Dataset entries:

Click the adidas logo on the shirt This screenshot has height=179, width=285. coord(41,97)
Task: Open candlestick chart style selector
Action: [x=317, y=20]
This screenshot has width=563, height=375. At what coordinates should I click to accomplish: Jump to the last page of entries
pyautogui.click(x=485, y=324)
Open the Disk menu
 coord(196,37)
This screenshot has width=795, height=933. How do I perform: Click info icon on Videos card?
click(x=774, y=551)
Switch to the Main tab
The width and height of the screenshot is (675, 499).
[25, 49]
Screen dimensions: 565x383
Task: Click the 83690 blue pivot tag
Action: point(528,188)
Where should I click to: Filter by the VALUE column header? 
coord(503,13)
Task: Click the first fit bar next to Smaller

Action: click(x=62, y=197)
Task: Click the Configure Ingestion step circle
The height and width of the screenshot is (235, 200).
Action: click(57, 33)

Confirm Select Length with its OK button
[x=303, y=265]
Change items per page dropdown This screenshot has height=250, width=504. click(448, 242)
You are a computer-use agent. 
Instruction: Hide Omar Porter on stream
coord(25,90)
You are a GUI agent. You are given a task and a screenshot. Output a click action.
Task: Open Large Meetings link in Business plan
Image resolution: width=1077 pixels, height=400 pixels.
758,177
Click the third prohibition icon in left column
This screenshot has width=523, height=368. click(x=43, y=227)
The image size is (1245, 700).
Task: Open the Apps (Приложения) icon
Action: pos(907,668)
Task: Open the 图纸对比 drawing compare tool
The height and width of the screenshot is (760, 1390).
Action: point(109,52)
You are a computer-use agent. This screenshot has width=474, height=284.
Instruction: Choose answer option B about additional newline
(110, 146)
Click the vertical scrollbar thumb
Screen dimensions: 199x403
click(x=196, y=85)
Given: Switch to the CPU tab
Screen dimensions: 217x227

**THE PROBLEM**: The lines holding the word "Switch" are the answer. Pull them out of the records and copy them.

**WRITTEN SOLUTION**:
Switch to the Main tab
Given: Switch to the CPU tab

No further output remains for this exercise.